Blamed: political and economic uncertainty, Brexit, and the very measures designed to tamp down on London’s housing bubble. 

By Don Quijones, Spain, UK, & Mexico, editor at WOLF STREET.

Countrywide, the UK’s largest real-estate services group with over 10,000 employees in 900 locations, saw its shares plunge over 60% on Thursday after the company asked investors to pony up £140 million of emergency funds to save it from collapsing under the weight of its own debt. At one point the shares were down over 70%. On Friday they fell a further 14%.

In the last three months, the stock has crumbled 86%, from £1.10 a share in early May to £0.15 on Friday. The firm’s market cap has plunged to a paltry £37 million — little more than the average house price on Britain’s most expensive street, Kensington Palace Gardens in London.

The company, which owns 50 agency brands, including high street agency brands such as Hamptons International, Bairstow Eves and Bridgfords, attempted to raise £250 million in May by issuing bonds. If offered price the five-year notes at a yield of 8%, but potential investors said they would have to have at least 9%, according to the FT. The bond was supposed to pay off a revolving line of credit, and there would have been some left over to decorate the balance sheet with a little cash. But the effort was scuttled.

Now, it hopes to stave off collapse by raising £140 million — more than three times its current market cap — through a heavily discounted share placing and open offer later this month.

If successful, the cash will help reduce Countrywide’s net debt, which currently stands at £212 million, by around 60%. If it doesn’t raise the funds, Countrywide could become the first major victim of the UK’s stagnating housing market. The group’s auditor, PwC, warned that there was a “material uncertainty” about its future if the share issue failed.

“The effect on the group of any failure to implement the capital refinancing plan may also be compounded by factors outside of the group’s control, such as a further downturn in the UK housing market or conditions adversely impacting the UK mortgage market,” PwC said.

In a statement to the stock market, Countrywide said its problems had been exacerbated by a flagging housing market, particularly in London. “The prime central London housing market continues to experience low levels of activity owing to political and economic uncertainty, particularly in relation to stamp duty and Brexit, which is felt more acutely in the capital,” it said.

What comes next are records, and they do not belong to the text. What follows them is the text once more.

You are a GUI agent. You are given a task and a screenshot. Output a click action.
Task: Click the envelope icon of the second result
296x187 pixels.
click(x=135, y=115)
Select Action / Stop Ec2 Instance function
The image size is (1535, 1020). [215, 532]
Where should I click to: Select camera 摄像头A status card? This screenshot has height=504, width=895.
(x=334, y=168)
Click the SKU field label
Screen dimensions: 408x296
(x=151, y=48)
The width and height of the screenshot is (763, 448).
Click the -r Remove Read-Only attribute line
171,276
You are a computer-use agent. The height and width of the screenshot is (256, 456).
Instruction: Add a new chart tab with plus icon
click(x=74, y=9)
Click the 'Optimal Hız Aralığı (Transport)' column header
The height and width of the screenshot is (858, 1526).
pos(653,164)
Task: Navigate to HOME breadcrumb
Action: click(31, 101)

The volume of transactions in London is down 20% over the last four years, according to Residential Analysts, who calculated the figure using Land Registry and HM Revenue & Customs data. According to the real estate agency Right Move, London prices slipped a further 0.5% in the month of July and are now 1.7% lower than this time last year.

In the worst-hit sector, one or two-bedroom properties, where first-time buyers are most active, prices fell 3.5% from a year ago. This is all happening in a market where prices were growing at a rate of around 20% annually a few years ago. Until recently, the mathematics of investing in London were pretty simple: you bought, you sold, and invariably you made a tidy profit. But not any longer.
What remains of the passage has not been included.